Actions
Active Agent Actions render views, just like Action Controller or Action Mailer. Similar to Action Mailer that renders Mail objects with Messages, Active Agent renders Prompt objects with Messages.
Prompt
The prompt
method is used to render the action's content as a message in a prompt. The prompt
method is similar to mail
in Action Mailer or render
in Action Controller, it allows you to specify the content type and view template for the action's response.
These Prompt objects contain the context Messages and available Actions.
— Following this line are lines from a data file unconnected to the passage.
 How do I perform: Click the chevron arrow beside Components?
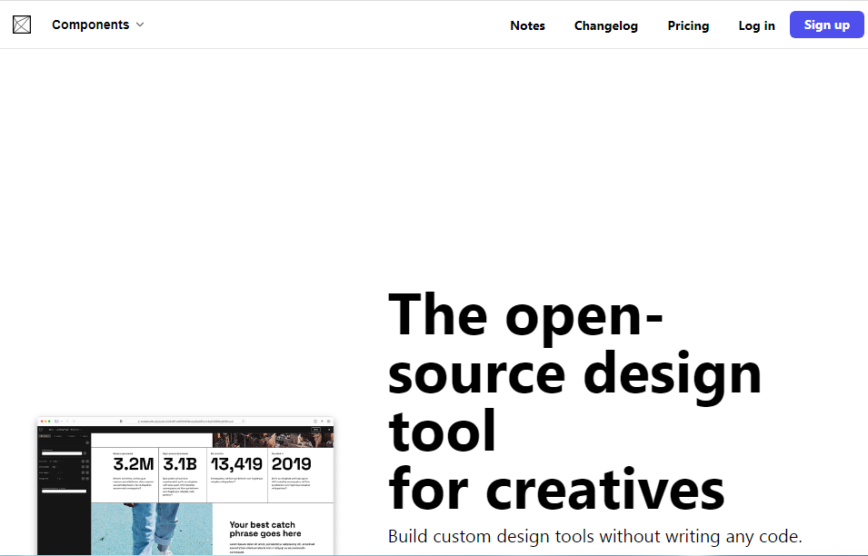140,25
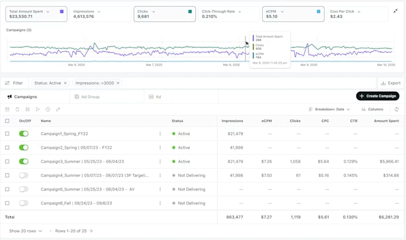Click the refresh icon beside Columns
The height and width of the screenshot is (240, 406).
point(396,110)
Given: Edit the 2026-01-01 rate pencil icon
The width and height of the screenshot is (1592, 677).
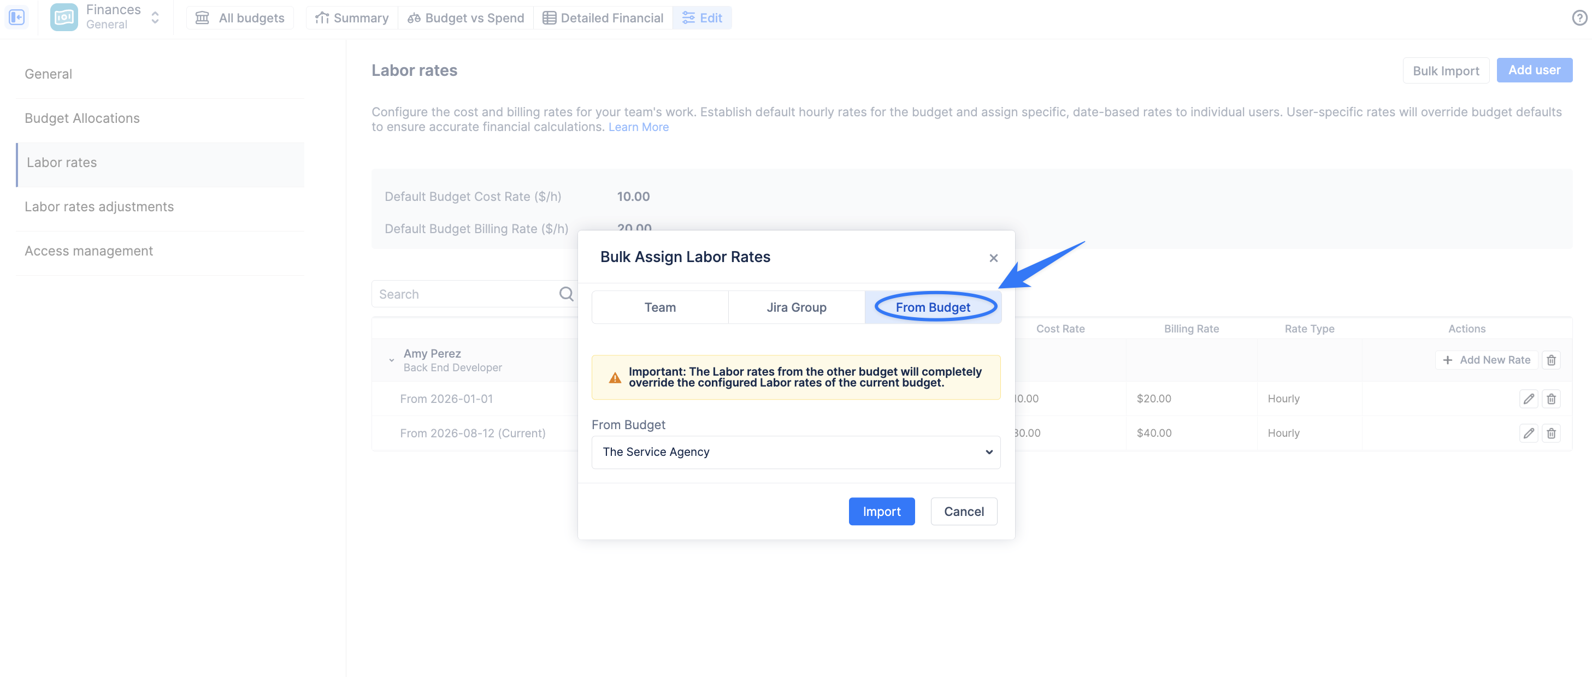Looking at the screenshot, I should click(x=1528, y=399).
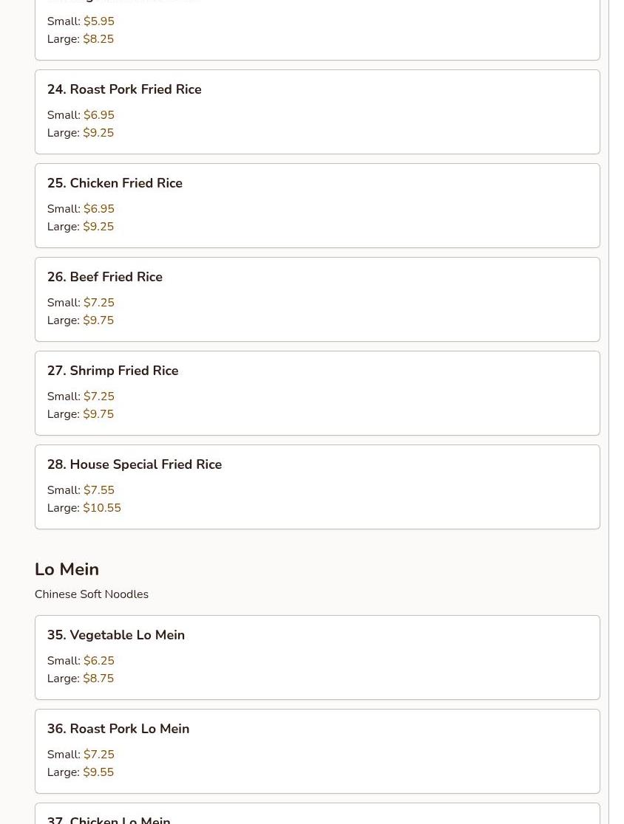The height and width of the screenshot is (824, 624).
Task: Choose the $6.25 small Vegetable Lo Mein price
Action: 99,661
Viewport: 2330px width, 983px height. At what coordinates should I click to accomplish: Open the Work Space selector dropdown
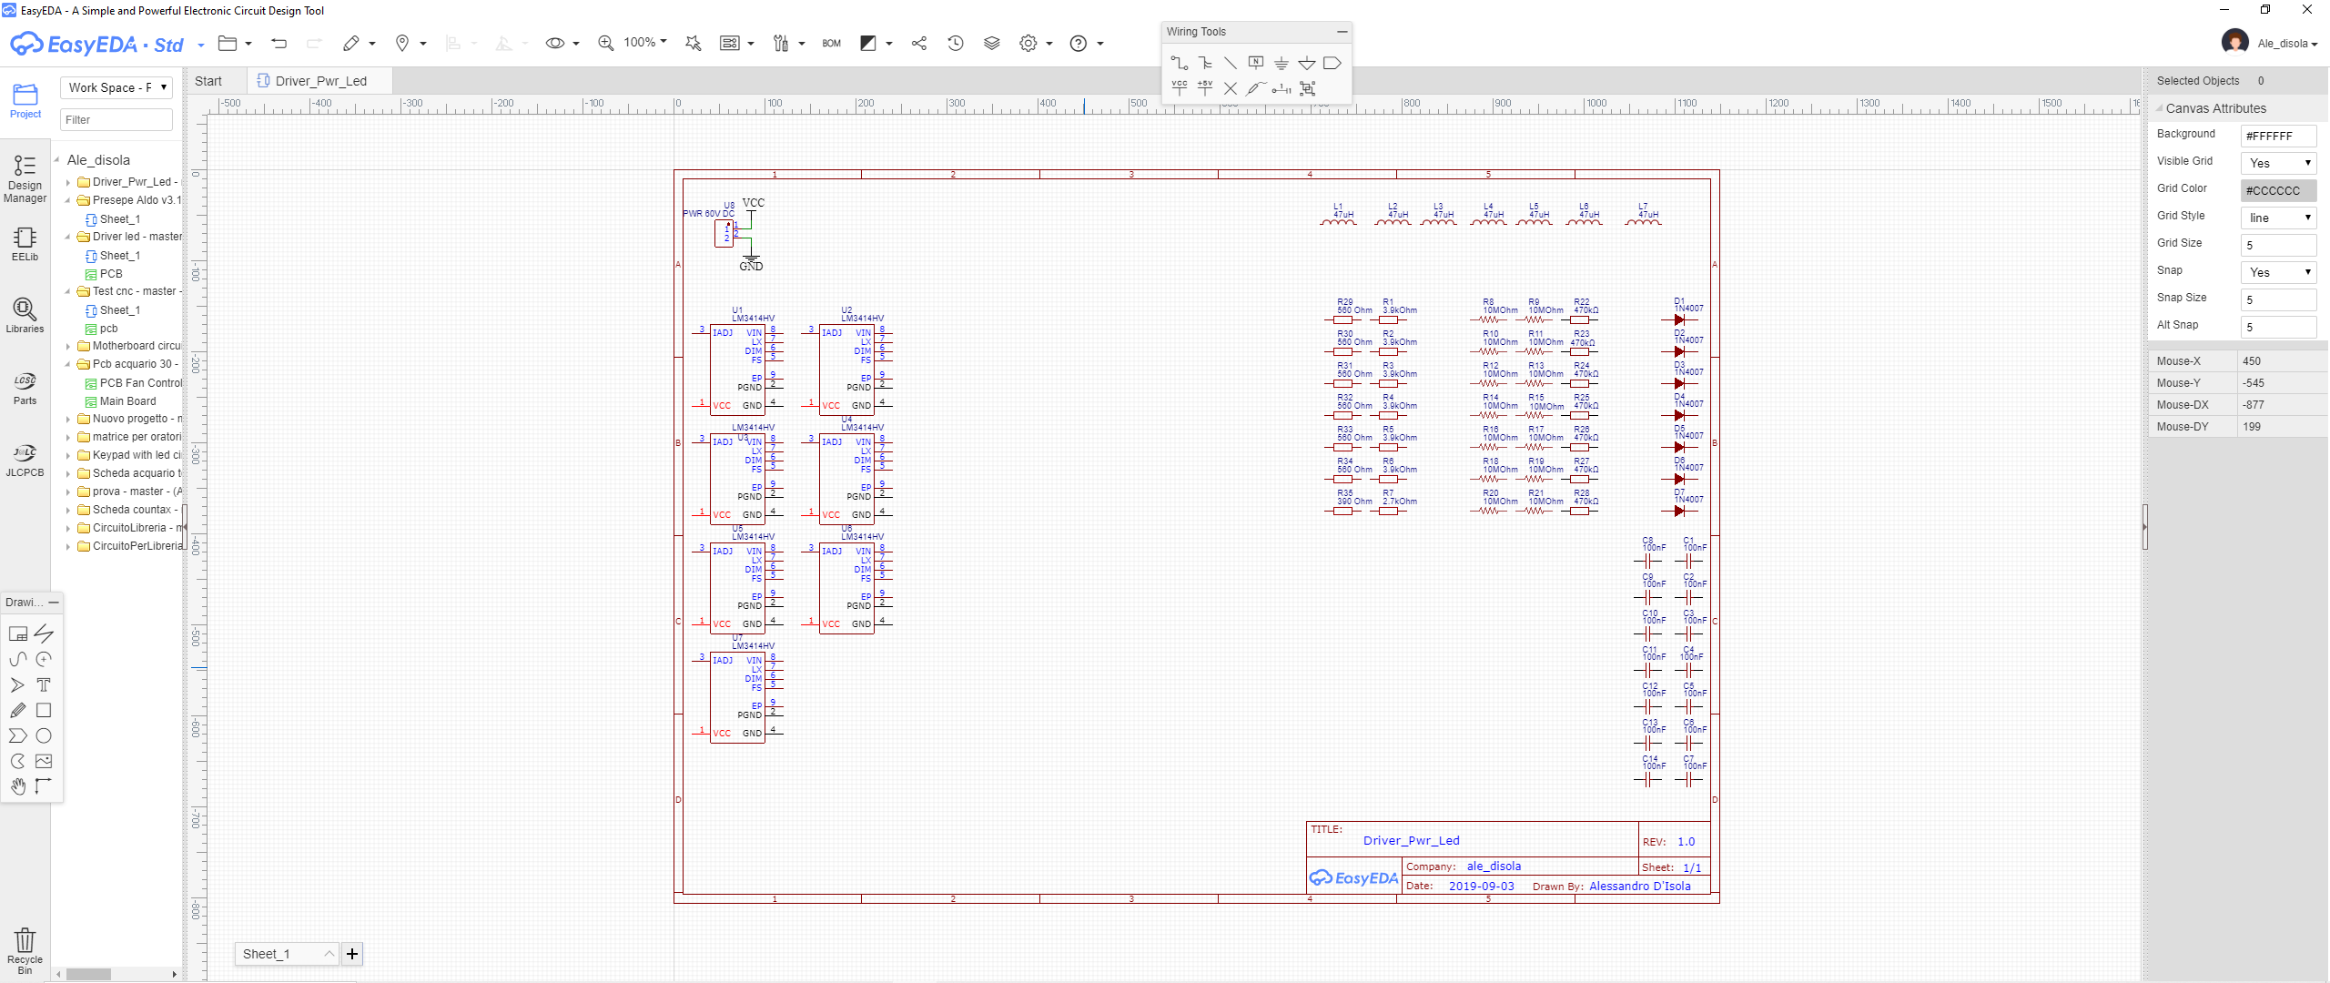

These actions are the interface that agents can use to interact with tools through text and JSON views or interact with users through text and HTML views.
Actions can be used to render Prompt objects with :assistant
Messages back to a user or :tool
Messages to provide the result of an action back to the Agent.
Defining Actions
You can define actions in your agent class that can be used to interact with the agent.
class TranslationAgent < ApplicationAgent
generate_with :openai, instructions: "Translate the given text from one language to another."
def translate
prompt
end
end
json.type :function
json.function do
json.name action_name
json.description "This action takes params locale and message and returns a translated message."
json.parameters do
json.type :object
json.properties do
json.locale do
json.type :string
json.description "The target language for translation."
end
json.message do
json.type :string
json.description "The text to be translated."
end
end
end
end
translate: <%= params[:message] %>; to <%= params[:locale] %>
Call to Actions
These actions can be invoked by the agent to perform specific tasks and receive the results or in your Rails app's controllers, models, or jobs to prompt the agent for generation with a templated prompt message. By default, public instance methods defined in the agent class are included in the context as available actions. You can also define actions in a separate concern module and include them in your agent class.
translate_prompt = TranslationAgent.with(message: "Hi, I'm Justin", locale: "japanese").translate
assert_equal "translate: Hi, I'm Justin; to japanese\n", translate_prompt.message.content
assert_equal "Translate the given text from one language to another.", translate_prompt.instructions
Action params
Agent Actions can accept parameters, which are passed as a hash to the action method. You pass arguments to agent's using the with
method and access parameters using the params
method, just like Mailer Actions.
Using Actions to prompt the Agent with a templated message
You can call these actions directly to render a prompt to the agent directly to generate the requested object.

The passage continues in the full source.